I know you’re somewhere near, the birds chirp, I hear you here.
Your love fulfills me still, I feel your warm embrace, nonetheless it’s imperceptible.
To look for you, is what you said, “you need me, I’ll be there.”
I believe it, but at time’s I’m not too confident.
I pray to you today, but just like god, sometimes I question if you could hear me anyway…
Then something shows me that you can, situations resolve, opportunities present, and thats when I know, that was from my angel, heaven sent.
I know you’re somewhere near, but your not present here.
The void is present still, it lingers in the air.
That feeling in the gut, I hear about other deaths, and I still resígnate.

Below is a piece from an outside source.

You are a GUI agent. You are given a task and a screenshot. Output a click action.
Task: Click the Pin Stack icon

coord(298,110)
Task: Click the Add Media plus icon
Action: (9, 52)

I don’t mean to make it about me, but dam it, I still miss my best friend.
Recovery is still miles away…
I can’t let go, the pain haunts me in the flesh.
I need to hear your voice, advice and punishments.
Or just a simple joke, laughing without withholding tears and feeling any pain.
Oh what I would do, for an annoying call from you, I’d love to role my eyes because the ringing won’t barricade.
Give you some attitude because you won’t stop questioning.
“How are you? How do you feel?”
Always wondering if I had ate.
The simplicity and sincerity behind those concerns, why didn’t I appreciate?
I know you’re somewhere near, yet, I wish you were just a call away.